CC screening and treatment of HPV-related diseases represent a high burden on public health and the healthcare budget. For example, screening activities and treatment of HPV-related diseases (including cervical dysplasia, CC and GWs) in the UK represent a cost of £208 million per year from the National Health Service (NHS) perspectiveCitation17, and an average €276 million per year from the healthcare payer perspective in FranceCitation18–20.
The prophylactic quadrivalent HPV vaccine (Gardasil®†) was licensed in Europe in September 2006. It is currently indicated for the prevention of CC, high-grade cervical dysplasia, high-grade vulvar dysplasia and external GWs caused by HPV types 6, 11, 16 and 18. To estimate the potential benefits of a HPV vaccination programme, health authorities are interested in the economic burden associated with HPV-related diseases.
The cost of HPV screening in Belgium has already been calculated and reported by the Belgian Knowledge Centre for Healthcare (KCE)Citation3. According to this report, screening activities in Belgium for the year 2005 represented a cost of €65 million.
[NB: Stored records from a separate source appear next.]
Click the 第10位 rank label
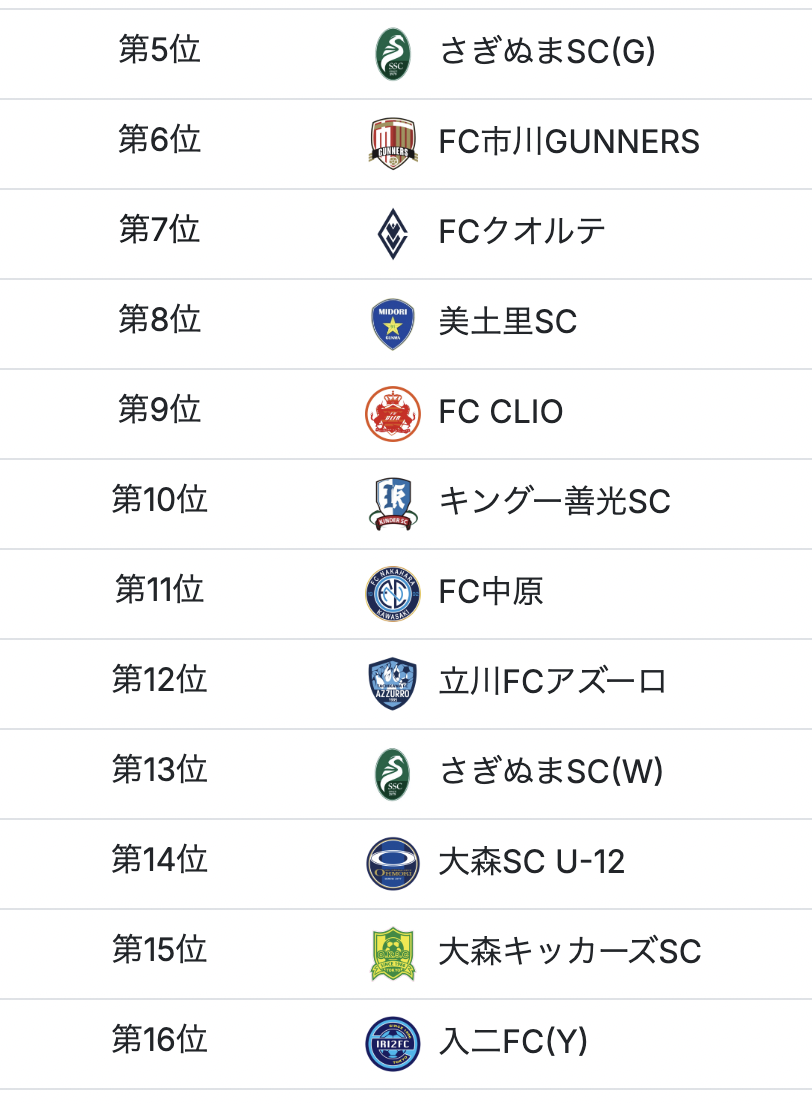(x=160, y=500)
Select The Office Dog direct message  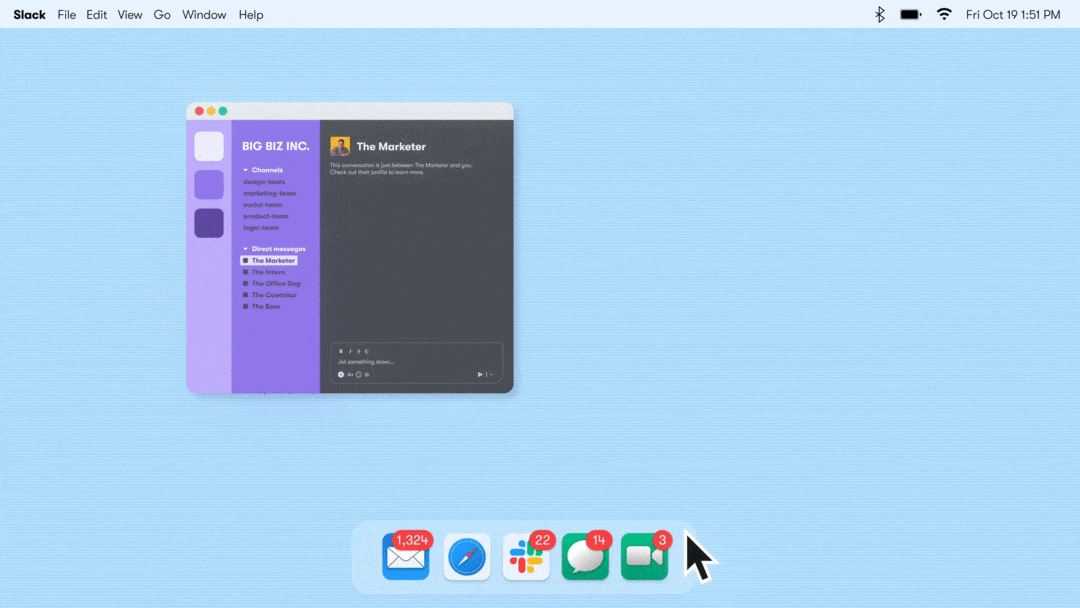274,283
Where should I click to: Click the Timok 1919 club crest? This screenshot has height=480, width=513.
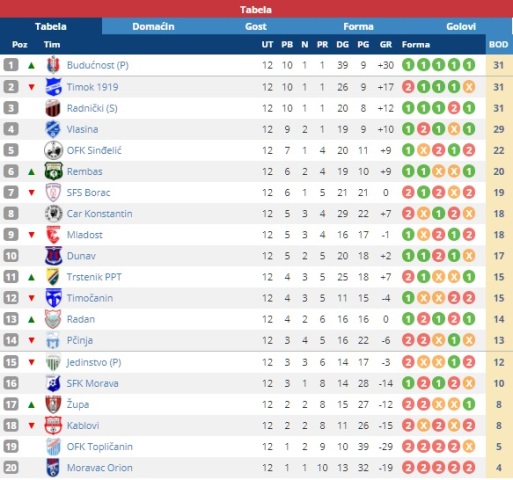coord(53,87)
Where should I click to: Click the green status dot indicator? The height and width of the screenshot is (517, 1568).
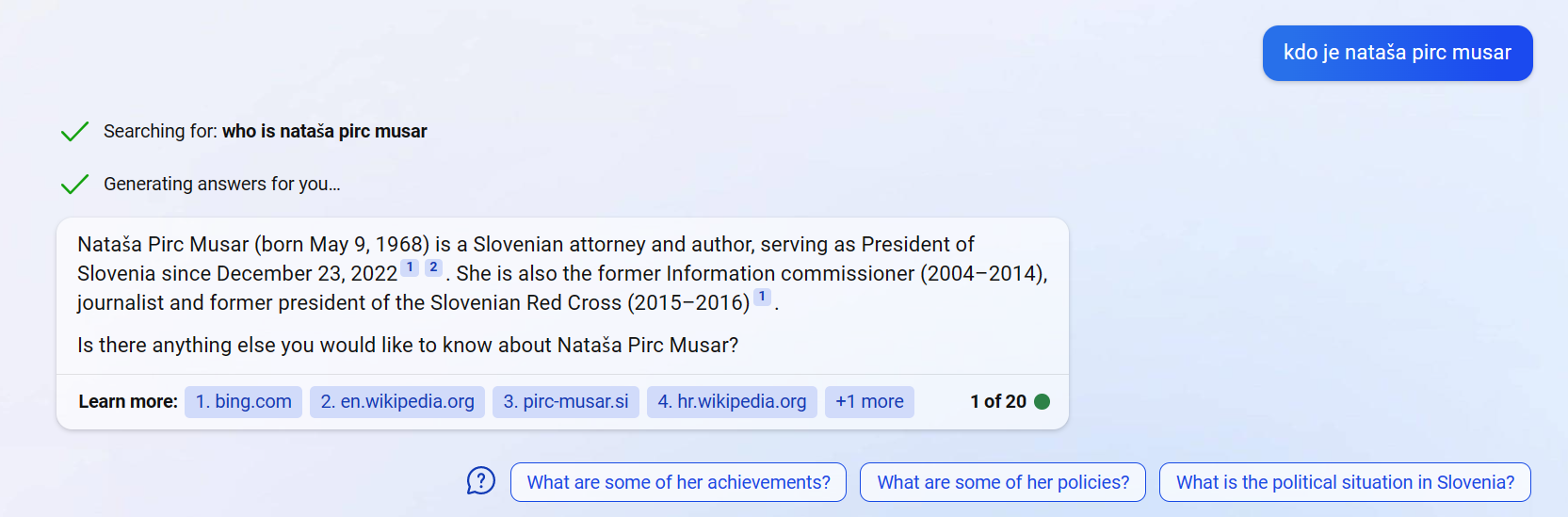click(x=1042, y=401)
This cost includes consultations (with a gynaecologist in 90% of cases) and tests performed (including specimen handling and result analysis): ‘Pap’ smear tests (1.3 million), biopsies (19,507) and colposcopies (402,218).
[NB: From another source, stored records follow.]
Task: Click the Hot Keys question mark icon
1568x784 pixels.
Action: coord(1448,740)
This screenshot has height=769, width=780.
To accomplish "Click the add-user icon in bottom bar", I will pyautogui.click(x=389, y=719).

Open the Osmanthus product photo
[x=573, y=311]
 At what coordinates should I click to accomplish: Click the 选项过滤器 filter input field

The present study aimed to estimate the economic burden of HPV-related diseases in Belgium, focusing on CC, cervical dysplasia and GWs, both from the healthcare payers and the societal perspective.
*Figure obtained by extrapolation of the UK genital wart incidence to the population of the 27 states of the European Union (Eurostat 2007).
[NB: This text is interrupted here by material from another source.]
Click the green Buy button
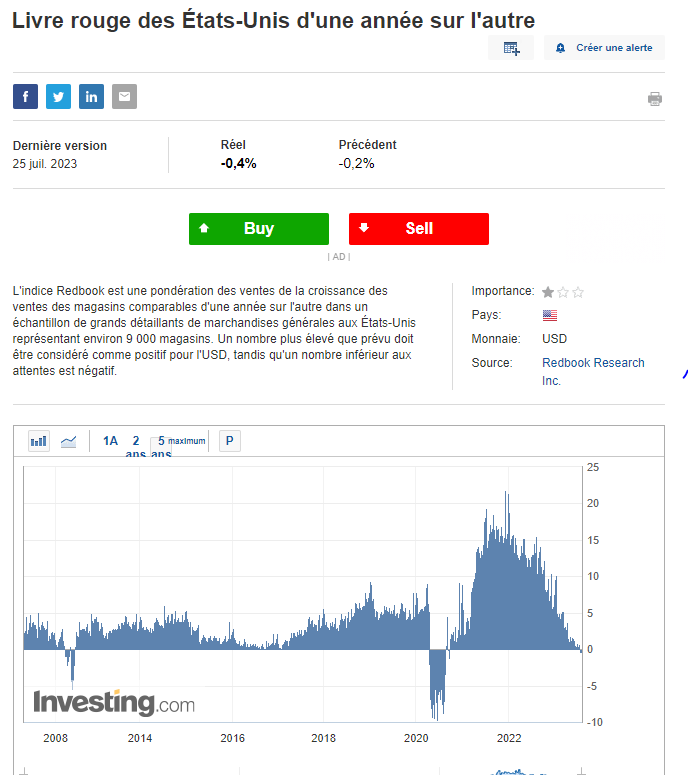 (x=258, y=229)
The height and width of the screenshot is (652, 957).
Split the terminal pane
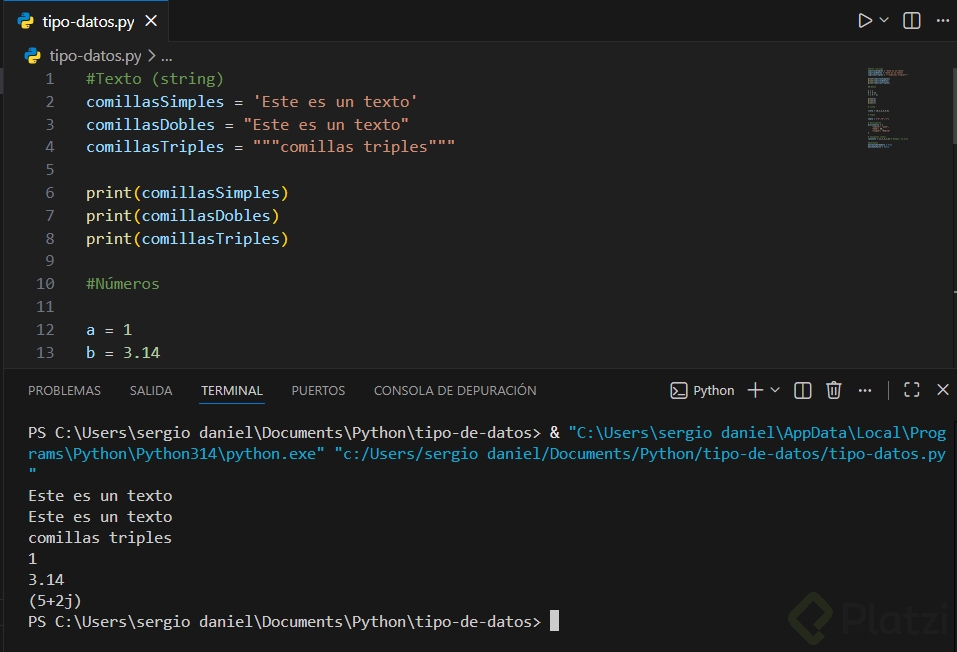point(802,390)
†Gardasil® is a registered trademark of Merck & Co., Inc.
Methods
Study sources
Two main sources were used to collect the data required for this study retrospectively.
The Intercontinental Marketing Services (IMS) Hospital Disease Database was used to provide information on resource use and costs associated with patients hospitalised for the treatment of CC and GWs, and a panel of experts was set up to collect data regarding outpatient medical care for cervical dysplasia and GWs.
The hospital database contained data from the Minimum Basic Data Set (MBDS, also known as MKG/RCM: ‘Minimale Klinische Gegevens’/‘Résumé Clinique Minimal’) to which Belgian hospitals have contributed for each admitted patient since 1991. In the publicly funded Belgian healthcare system, MBDS reporting is a legal obligation for fulfilment of the reimbursement criteria established by the Belgian social security administration (the National Institute of Sickness and Disability Insurance (INAMI/RIZIV)) and to ensure adequate hospital funding by the federal public health authorities. Each patient carries a unique identification code throughout a given calendar year, which allows anonymous longitudinal case analysis over a well-defined and time-limited follow-up period, as patients cannot be traced beyond a 1-year period.
In this analysis, the 2004 full-year data (the most recent data available at the time of analysis) were used. In the database, case-mix data from 38 hospitals, representing approximately 11,908 beds (corresponding to 21.38% of the total number of hospital beds excluding psychiatric hospitals, 1-day admissions included, in Belgium in 2004) and 1,035,000 hospitalisations, were collected. The panel is representative with regards to type and size of hospital captured (‘General <250 beds’ 24.7% captured, ‘General 250–500 beds’ 36.6%, ‘General >500 beds’ 33.3% and ‘University hospitals’ 22% captured) and geographic distribution (65% Northern Belgium, 35% Southern Belgium). The MBDS includes in-hospital and day clinic admissions and contains the following inpatient data for each individual: demographic information; all conditions diagnosed and all inpatient procedures performed (both reported using 9th Revision of the International Classification of Diseases, Clinical Modification (ICD-9-CM) codesCitation21; and the All-Patients Refined–Diagnosis-Related Group)Citation22. Mortality indices and the severity of the condition prompting hospitalisation are also recorded, together with the length of stay, drug use, diagnostic tests and procedures performed.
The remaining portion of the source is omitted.